SOD1 Transcriptional and Posttranscriptional Regulation and Its Potential Implications in ALS

1Laboratory of Experimental Neurobiology, IRCCS, National Neurological Institute “C. Mondino,” Via Mondino 2, 27100 Pavia, Italy
2Department of Neurological Sciences, University of Pavia, 27100 Pavia, Italy

Received 15 November 2010; Accepted 3 February 2011

Academic Editor: Prabhakara V. Choudary

Copyright © 2011 Pamela Milani et al. This is an open access article distributed under the Creative Commons Attribution License, which permits unrestricted use, distribution, and reproduction in any medium, provided the original work is properly cited.
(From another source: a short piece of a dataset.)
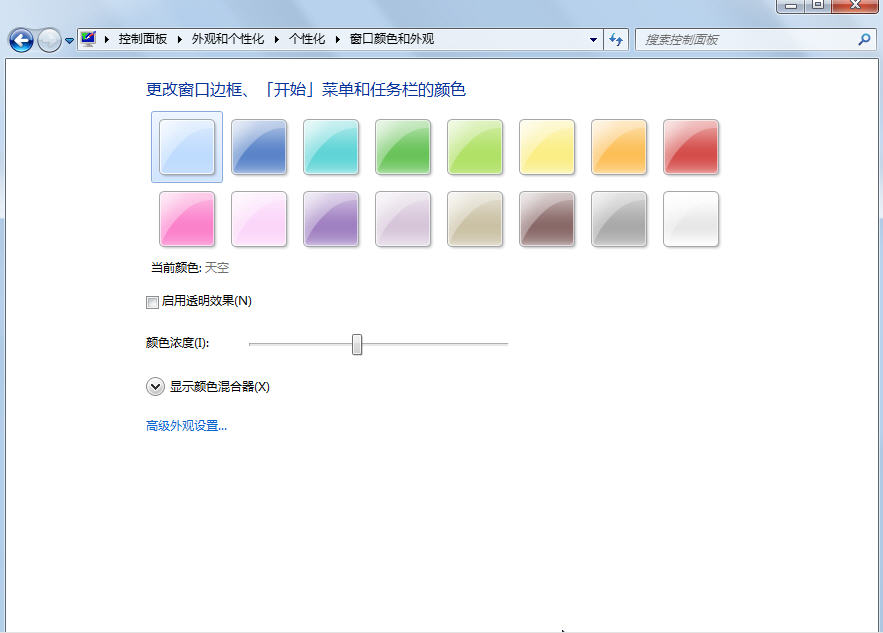The image size is (883, 633).
Task: Open 高级外观设置 link
Action: [x=186, y=426]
Copper-zinc superoxide dismutase (SOD1) is a detoxifying enzyme localized in the cytosol, nucleus, peroxisomes, and mitochondria. The discovery that mutations in SOD1 gene cause a subset of familial amyotrophic lateral sclerosis (FALS) has attracted great attention, and studies to date have been mainly focused on discovering mutations in the coding region and investigation at protein level. Considering that changes in SOD1 mRNA levels have been associated with sporadic ALS (SALS), a molecular understanding of the processes involved in the regulation of SOD1 gene expression could not only unravel novel regulatory pathways that may govern cellular phenotypes and changes in diseases but also might reveal therapeutic targets and treatments. This review seeks to provide an overview of SOD1 gene structure and of the processes through which SOD1 transcription is controlled. Furthermore, we emphasize the importance to focus future researches on investigating posttranscriptional mechanisms and their relevance to ALS.